15 My favorite music to run to: the song Lady Madonna, a song that goes “I hate your favorite song, I hate the name of your dog.” GOD I wish I could write like that! Also Audrey Hobart, especially the song with the line about hot pockets. And The Kids by Lou Reed. Kings of Leon for some reason. Troublemaker by Weezer.

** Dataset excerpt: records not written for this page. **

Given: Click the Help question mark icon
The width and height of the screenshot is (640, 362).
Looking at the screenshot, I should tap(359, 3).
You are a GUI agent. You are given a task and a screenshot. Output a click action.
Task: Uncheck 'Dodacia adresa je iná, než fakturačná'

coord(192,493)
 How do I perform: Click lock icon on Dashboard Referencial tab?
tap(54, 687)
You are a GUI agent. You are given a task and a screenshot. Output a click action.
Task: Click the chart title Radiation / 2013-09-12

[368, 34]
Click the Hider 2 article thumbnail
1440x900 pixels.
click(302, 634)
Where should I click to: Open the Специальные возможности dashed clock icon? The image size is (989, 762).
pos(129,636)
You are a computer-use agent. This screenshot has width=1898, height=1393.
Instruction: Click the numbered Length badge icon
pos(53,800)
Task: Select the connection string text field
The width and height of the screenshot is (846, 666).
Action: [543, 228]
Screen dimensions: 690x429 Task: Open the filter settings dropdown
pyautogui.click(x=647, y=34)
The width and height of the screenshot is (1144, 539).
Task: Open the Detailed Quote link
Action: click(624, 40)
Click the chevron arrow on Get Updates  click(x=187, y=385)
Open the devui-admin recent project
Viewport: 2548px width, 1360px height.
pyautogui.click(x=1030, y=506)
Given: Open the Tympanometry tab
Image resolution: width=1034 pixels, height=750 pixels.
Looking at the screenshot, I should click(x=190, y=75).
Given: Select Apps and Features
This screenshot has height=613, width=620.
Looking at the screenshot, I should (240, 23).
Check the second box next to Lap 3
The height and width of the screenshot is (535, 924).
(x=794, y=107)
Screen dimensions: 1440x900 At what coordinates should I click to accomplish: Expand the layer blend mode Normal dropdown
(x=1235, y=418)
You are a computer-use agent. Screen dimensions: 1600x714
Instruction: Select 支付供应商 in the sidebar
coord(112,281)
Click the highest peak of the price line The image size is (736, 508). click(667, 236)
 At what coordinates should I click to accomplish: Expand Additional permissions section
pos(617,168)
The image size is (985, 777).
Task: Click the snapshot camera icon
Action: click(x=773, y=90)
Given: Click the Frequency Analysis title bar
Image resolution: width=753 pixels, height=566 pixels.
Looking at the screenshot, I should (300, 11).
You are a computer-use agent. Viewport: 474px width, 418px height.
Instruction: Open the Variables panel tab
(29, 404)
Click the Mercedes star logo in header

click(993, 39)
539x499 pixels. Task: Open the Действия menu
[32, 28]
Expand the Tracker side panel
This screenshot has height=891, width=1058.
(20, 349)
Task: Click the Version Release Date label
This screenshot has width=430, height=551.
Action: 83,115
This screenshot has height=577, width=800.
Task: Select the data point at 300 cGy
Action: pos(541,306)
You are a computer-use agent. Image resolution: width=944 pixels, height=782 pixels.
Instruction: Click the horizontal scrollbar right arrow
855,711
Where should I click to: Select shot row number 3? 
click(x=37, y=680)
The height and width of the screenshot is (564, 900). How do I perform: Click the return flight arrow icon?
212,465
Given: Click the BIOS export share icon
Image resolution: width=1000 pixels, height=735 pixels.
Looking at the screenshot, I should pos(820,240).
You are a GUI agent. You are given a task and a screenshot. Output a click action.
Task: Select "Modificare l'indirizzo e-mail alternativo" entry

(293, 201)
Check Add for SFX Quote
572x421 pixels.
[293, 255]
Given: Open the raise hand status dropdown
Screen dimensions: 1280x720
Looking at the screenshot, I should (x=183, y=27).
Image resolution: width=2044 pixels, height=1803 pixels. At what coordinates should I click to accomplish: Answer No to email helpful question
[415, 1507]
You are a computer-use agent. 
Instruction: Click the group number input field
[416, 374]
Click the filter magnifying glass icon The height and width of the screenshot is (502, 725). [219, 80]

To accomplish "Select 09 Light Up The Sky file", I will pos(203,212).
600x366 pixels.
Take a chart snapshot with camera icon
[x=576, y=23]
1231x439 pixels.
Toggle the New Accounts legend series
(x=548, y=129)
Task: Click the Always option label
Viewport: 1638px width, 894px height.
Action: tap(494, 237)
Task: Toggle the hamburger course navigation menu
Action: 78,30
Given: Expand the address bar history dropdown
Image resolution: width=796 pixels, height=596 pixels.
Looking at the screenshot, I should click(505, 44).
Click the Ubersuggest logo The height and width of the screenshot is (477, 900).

16 Slow and dark and starry and I don’t see a fox and I run down a dirt road and the fog and the dry leaves and a pond and my calves hurt and I didn’t sleep and—
18 I run slower in the city. And superstitiously—like if I talk about it, my conscious will rip and the shards of willpower I need will shatter into slivers so tiny they won’t work anymore. I feel this way about so many things: writing most of all, like talking about it will take anything good I might write or do away. That’s so sad, that’s such a sad way to live! It’s a perfect day, sky blue and clear and the park where I run is busy for a weekday morning. Spring break, I guess, so many children and people stopping in the middle of the path to take pictures. I can sense the runners around me getting frustrated and I feel it too but then I stop and surrender to the crowd, and whatever. I almost laugh. It’s maddening to live here and impossible and so lucky. How many places are there like this, where so much could go wrong every single day, and yet the majority of us stop and wait for the mom to finish taking the photo of her sons, pause to give directions to the subway? Okay yes it’s the morning, it’s Mamdani’s New York, I haven’t looked at my email yet today, I’m optimistic. But still, it’s nice. I don’t mind. I run slow but it’s still a run, and the sun is out, and I don’t mind at all.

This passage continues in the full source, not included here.